TRY IT: Reproduce, from the lines below, exactly the stretch that begins at the line containing "You are a computer-use" and ends at the line containing "Task: Launch Matlab from the Office group", both included.

SOURCE DATA:
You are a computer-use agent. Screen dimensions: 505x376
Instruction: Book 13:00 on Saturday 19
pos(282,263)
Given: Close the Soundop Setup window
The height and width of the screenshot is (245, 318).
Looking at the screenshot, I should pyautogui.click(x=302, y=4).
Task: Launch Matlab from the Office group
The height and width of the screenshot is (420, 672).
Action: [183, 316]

---

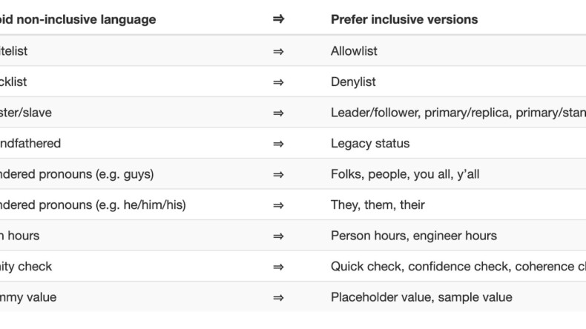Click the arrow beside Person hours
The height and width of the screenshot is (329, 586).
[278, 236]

RESULT FOR THIS TASK:
You are a computer-use agent. Screen dimensions: 505x376
Instruction: Book 13:00 on Saturday 19
pos(282,263)
Given: Close the Soundop Setup window
The height and width of the screenshot is (245, 318).
Looking at the screenshot, I should pyautogui.click(x=302, y=4).
Task: Launch Matlab from the Office group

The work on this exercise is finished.